Exercise prompt »
Pull out each line of the material below that contains the string "width".

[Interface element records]
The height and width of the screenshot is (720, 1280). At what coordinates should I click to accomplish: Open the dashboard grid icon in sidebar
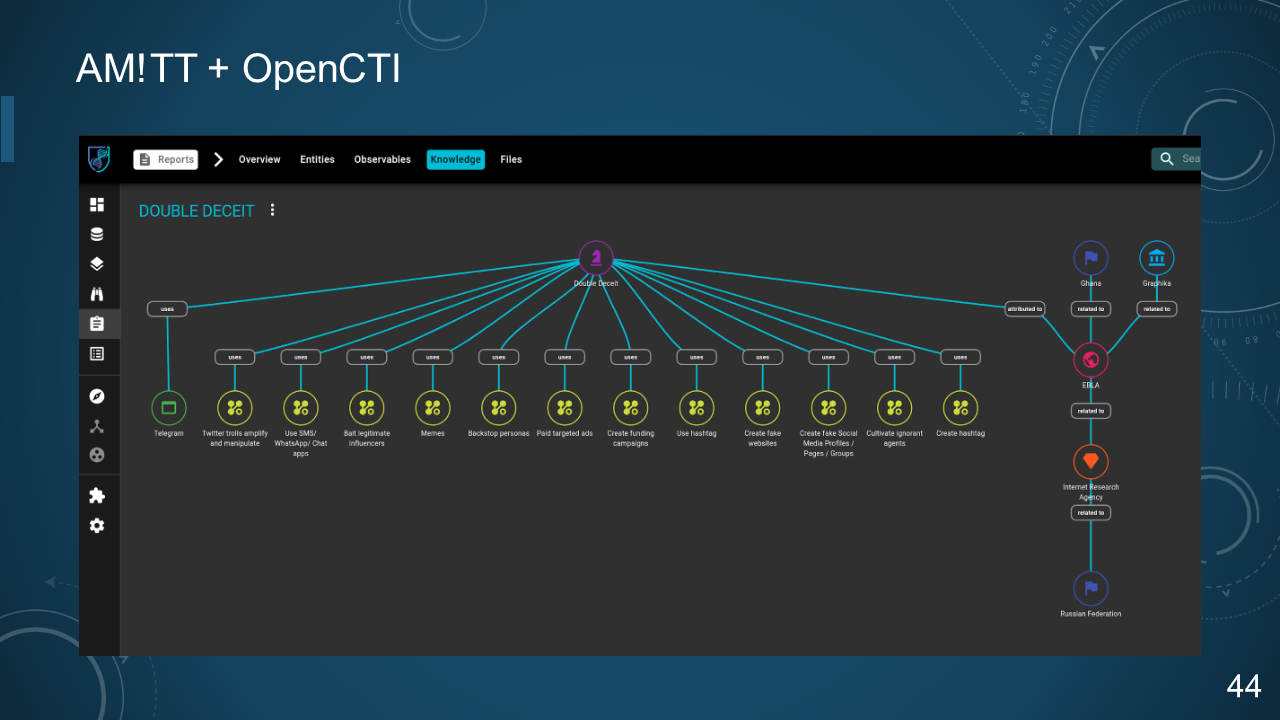(97, 204)
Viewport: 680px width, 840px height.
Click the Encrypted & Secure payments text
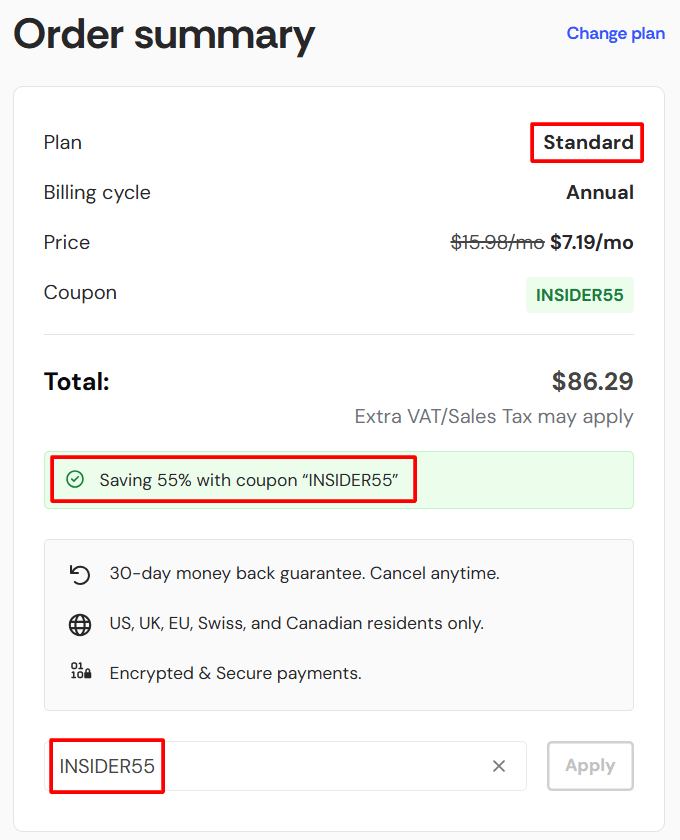tap(236, 673)
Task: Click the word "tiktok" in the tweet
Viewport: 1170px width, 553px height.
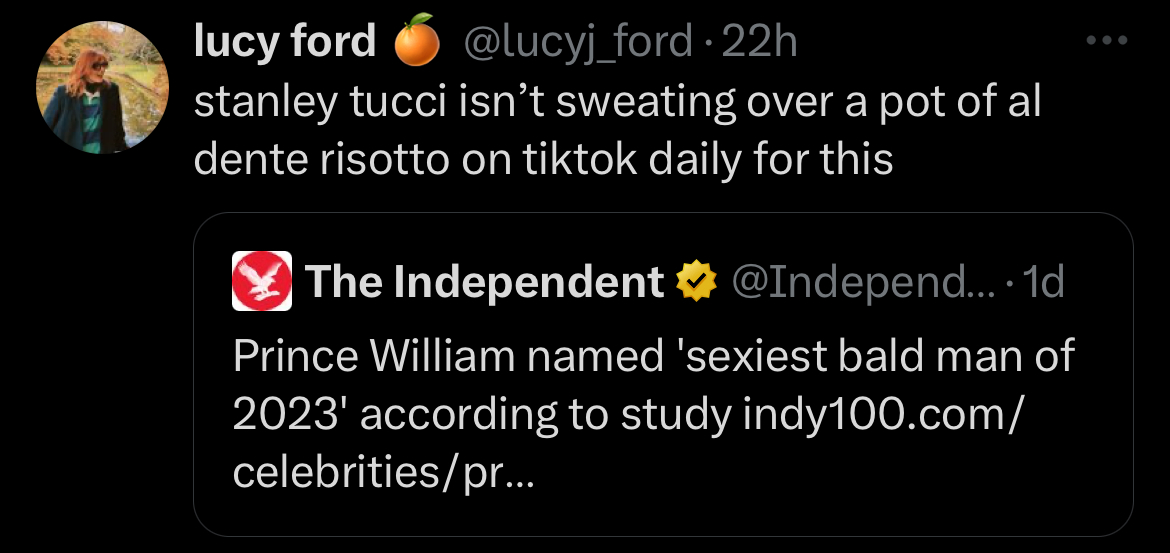Action: 580,160

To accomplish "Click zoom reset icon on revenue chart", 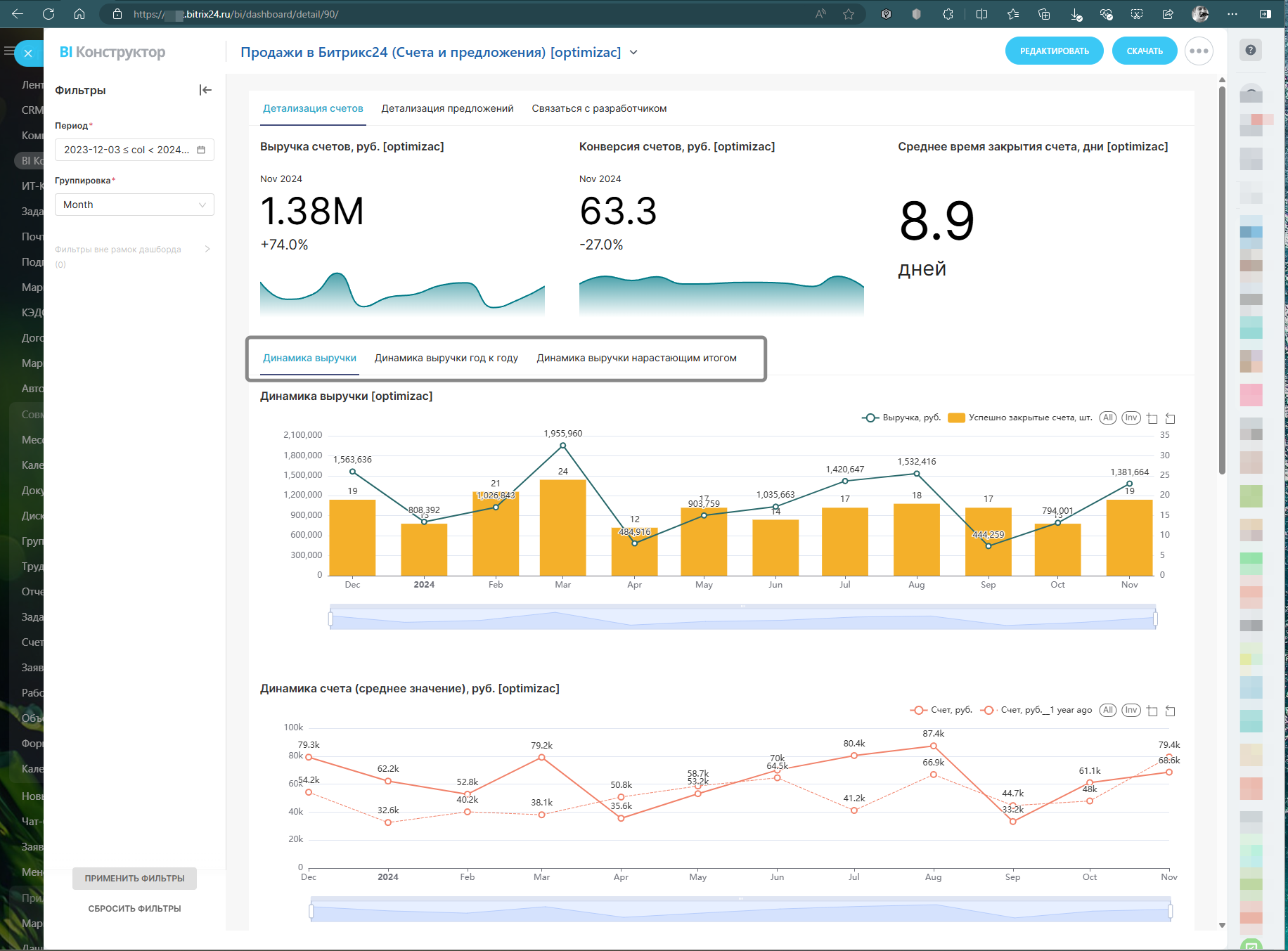I will [1171, 418].
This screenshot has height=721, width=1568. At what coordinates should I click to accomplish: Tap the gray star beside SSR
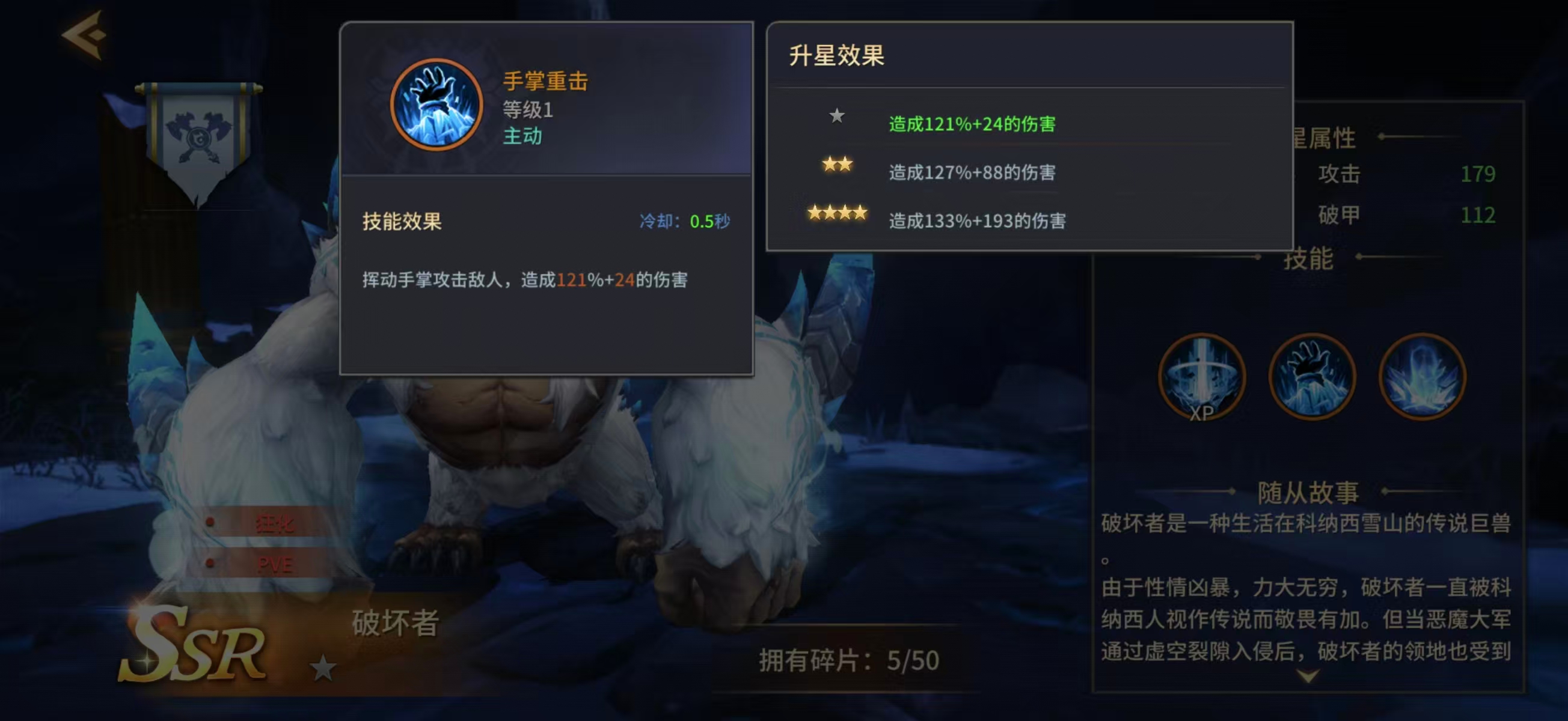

Exercise output »
The height and width of the screenshot is (720, 1280). At what coordinates should I click to accomplish: Open the dashboard grid icon in sidebar
Viewport: 680px width, 840px height.
Viewport: 1170px width, 553px height.
This screenshot has height=721, width=1568. At what coordinates should I click to accomplish: Tap the gray star beside SSR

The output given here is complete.